Generally the hassle of having two plans is only worth it if the secondary policy is free, or close to free and has lower cost sharing, or the secondary policy covers something the primary does not that you need, whether it’s a particular provider, a particular drug, or a particular service (assisted reproduction and noncomplicated maternity for dependents being common ones that not all policies cover).

So just an update here. I can confirm the getting secondary insurance was an absolutely bloody terrible idea.

We opted for getting the insurance (after the agent insisted it would be secondary and would not effect her or my daughters primary insurance). While it didn’t effect my daughters or my insurance, it was listed as primary for my wife, so all her medical care was denied (including OB/GYN care for her pregnancy, even though her OB/GYN didn’t actually take the new insurance) .

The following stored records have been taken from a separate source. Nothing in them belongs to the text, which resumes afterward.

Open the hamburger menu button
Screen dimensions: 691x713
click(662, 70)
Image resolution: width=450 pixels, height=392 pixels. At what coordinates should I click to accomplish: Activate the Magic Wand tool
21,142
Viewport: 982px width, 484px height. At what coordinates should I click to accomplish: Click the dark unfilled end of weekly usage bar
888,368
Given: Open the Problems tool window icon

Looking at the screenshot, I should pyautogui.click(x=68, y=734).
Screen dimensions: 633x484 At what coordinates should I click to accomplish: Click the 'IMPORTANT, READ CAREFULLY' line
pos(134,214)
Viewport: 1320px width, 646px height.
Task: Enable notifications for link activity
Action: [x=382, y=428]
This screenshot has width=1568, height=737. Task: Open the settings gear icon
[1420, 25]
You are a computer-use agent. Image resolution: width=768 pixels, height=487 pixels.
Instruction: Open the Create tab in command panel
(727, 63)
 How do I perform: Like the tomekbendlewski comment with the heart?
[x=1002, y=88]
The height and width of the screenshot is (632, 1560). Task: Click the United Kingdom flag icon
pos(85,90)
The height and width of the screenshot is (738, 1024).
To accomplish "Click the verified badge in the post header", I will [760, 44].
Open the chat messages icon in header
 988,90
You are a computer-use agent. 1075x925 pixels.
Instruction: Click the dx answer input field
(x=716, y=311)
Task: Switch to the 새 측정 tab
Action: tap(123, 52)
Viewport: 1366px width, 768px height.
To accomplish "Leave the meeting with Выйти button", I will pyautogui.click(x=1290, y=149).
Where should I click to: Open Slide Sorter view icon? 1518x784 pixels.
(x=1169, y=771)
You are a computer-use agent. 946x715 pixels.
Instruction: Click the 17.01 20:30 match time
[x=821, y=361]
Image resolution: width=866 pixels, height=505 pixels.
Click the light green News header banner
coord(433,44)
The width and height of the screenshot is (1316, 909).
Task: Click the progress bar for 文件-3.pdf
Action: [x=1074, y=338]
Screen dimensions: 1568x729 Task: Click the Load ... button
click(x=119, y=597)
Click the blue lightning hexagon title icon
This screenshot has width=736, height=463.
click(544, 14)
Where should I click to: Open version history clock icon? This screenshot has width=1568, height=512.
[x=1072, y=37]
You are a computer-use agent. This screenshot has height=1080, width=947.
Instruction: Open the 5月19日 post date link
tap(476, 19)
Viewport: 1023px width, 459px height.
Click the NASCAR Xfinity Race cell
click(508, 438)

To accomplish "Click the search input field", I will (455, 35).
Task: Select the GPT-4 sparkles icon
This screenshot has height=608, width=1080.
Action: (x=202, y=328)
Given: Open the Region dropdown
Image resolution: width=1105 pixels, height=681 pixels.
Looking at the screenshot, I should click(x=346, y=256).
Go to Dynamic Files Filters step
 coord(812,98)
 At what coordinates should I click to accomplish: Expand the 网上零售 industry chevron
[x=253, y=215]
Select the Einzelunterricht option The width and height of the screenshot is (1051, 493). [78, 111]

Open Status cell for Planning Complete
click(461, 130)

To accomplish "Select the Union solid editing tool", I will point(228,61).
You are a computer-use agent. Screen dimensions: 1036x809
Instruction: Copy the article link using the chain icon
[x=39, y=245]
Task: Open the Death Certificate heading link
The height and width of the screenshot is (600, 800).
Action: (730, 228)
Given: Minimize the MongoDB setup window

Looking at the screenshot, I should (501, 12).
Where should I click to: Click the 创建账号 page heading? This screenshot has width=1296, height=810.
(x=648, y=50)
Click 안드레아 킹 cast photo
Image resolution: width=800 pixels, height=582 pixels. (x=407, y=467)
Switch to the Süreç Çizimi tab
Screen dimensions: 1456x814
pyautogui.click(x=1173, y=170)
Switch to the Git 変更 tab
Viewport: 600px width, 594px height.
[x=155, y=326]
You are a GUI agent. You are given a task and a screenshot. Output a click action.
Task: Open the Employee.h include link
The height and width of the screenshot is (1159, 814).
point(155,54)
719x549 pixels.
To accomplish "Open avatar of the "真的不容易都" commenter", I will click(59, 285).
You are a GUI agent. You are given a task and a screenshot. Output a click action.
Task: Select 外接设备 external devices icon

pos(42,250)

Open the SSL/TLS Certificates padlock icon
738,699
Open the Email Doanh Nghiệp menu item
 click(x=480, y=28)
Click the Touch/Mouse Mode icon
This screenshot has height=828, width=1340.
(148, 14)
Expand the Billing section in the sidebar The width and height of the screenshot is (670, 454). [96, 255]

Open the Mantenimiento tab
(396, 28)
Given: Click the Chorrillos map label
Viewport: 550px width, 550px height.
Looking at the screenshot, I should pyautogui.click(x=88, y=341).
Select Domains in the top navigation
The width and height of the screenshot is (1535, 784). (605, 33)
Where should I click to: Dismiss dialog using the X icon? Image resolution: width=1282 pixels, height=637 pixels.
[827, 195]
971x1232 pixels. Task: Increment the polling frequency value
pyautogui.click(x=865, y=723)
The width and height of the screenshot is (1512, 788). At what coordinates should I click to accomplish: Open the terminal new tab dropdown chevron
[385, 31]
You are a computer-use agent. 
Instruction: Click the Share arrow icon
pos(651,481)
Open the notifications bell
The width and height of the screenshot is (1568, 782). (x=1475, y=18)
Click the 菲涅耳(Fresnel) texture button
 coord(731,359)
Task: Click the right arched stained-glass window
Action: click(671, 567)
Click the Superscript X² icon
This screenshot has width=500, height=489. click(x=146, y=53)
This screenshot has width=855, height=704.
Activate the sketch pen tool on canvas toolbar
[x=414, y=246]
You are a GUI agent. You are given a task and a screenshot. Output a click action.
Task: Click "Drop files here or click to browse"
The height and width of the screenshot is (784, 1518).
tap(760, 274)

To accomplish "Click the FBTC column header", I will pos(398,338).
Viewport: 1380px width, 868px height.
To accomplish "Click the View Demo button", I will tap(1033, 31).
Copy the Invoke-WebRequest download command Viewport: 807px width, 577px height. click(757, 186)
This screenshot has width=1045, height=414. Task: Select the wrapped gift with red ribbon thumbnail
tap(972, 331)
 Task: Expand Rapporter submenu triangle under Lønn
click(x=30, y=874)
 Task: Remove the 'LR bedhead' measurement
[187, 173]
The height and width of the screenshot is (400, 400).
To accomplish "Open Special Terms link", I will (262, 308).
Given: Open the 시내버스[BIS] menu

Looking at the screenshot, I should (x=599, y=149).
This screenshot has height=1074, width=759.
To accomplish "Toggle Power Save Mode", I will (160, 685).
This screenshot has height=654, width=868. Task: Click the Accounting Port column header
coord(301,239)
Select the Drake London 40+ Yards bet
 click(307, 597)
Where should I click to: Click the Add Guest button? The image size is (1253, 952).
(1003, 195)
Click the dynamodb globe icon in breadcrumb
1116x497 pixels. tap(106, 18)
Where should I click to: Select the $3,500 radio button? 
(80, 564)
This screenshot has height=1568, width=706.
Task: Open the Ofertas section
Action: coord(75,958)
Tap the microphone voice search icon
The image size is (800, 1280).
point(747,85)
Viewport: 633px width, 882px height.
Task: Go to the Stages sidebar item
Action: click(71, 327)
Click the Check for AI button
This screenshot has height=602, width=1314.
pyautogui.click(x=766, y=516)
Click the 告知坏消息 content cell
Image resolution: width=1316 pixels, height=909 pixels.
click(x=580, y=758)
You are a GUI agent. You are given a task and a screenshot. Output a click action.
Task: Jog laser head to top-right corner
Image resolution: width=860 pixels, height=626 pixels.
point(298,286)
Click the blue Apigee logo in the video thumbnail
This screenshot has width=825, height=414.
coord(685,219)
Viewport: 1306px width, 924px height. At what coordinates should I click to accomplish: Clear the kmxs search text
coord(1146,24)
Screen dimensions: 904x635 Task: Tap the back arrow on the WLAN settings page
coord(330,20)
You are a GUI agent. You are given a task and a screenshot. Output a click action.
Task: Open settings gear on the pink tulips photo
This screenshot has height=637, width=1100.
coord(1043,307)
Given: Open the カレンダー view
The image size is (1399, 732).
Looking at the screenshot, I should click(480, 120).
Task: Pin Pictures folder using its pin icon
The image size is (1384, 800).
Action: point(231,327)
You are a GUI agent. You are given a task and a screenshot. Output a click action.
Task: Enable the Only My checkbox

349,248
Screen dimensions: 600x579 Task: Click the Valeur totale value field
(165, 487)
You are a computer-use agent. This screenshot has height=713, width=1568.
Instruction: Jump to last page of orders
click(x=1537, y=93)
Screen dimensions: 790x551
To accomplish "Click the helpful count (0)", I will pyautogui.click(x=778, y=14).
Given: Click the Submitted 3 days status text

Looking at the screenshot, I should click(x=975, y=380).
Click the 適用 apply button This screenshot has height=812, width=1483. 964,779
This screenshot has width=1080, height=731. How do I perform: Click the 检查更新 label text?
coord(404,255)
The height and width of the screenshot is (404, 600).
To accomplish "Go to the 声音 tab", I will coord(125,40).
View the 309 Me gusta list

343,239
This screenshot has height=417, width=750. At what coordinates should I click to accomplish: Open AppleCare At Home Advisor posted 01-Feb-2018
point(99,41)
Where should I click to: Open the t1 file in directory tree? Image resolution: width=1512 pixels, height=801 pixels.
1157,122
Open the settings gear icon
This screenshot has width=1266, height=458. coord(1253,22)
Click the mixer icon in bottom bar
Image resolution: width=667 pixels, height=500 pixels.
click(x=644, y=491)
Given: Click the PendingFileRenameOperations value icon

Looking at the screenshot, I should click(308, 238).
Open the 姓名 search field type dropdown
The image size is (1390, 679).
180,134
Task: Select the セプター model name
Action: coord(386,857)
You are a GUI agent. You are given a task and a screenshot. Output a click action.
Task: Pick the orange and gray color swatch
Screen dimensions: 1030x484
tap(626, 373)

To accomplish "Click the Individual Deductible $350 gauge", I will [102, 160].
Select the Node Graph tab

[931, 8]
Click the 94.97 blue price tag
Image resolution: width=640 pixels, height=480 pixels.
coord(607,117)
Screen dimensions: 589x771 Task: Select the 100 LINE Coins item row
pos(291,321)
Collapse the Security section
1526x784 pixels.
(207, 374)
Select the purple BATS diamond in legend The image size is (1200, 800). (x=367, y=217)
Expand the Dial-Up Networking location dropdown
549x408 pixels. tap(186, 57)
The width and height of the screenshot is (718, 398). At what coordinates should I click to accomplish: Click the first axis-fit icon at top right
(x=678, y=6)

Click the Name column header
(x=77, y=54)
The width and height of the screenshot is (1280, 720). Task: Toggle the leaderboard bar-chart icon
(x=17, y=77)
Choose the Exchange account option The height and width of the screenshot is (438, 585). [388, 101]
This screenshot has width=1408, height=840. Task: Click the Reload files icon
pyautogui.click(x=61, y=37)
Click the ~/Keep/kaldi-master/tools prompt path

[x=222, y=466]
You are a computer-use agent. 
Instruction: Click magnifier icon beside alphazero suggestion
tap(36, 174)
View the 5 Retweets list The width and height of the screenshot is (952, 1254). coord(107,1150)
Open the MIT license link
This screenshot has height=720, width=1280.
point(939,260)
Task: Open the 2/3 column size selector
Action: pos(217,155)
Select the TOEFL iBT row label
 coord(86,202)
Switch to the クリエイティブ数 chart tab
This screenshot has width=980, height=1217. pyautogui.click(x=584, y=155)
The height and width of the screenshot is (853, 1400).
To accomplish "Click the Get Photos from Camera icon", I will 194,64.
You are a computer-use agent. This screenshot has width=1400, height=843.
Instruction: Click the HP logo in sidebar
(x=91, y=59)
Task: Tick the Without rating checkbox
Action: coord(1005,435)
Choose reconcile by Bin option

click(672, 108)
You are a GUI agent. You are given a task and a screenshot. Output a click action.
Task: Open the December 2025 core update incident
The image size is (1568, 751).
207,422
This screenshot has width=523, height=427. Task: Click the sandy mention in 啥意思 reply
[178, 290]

And then not only that, they laid her off (while my daughter was in the ICU which was a whole thing :angry: ) but didn’t remove her from the plan! So for a full year after she left the company our primary insurance (United) was refusing to pay out, as she had “primary insurance” elsewhere, and rather than just be able to say “No, fuck off, I don’t have that insurance (or that job) any more”, there was months of paperwork to get it sorted, including having to approach the company that laid her off, because of course there was (as the US constitution sez its not healthcare unless involves months of paperwork and hours of fraught calls to at least two huge multinational companies). By time time it was sorted her providers were about report the debt to collection agency (I wouldn’t be surprised if some of it was actually sent to an agency and ends up on our credit report).

So yeah that’s what happened. Goes to show you should always assume the worst of the US healthcare system, and you’ll still probably be disappointed.

As an aside, since Canadians are fully covered by government insurance, most larger companies offer benefits that fill in the missing peices. I have prescription coverage, dental, vision care, and additional services - massage therapy, chiropractic, orthotics and similar. My wife also has a plan from work, and her plan, like mine, covers spouse. So when I get a prescription, my plan covers the cost except for the copay, and hers covers the copay since it’s less than what it would cover of the full price. Same, her plan dos not cover chiro, but she uses mine to the max of $350/yr, then submits the rest to a catch-all Health Spending Account that’s part of her plan. Same with dental. Primary coverage is your own plan, and the spouse plan will pay what it will cover beyond that. Some things, like her orthotics, we have to pay and submit bills; but dental and prescription direct-bill the insurance companies.

There are dedicated gap filler plans in the US (most Medicare recipients have one), but a second employer plan definitely doesn’t do that and may in fact make things worse.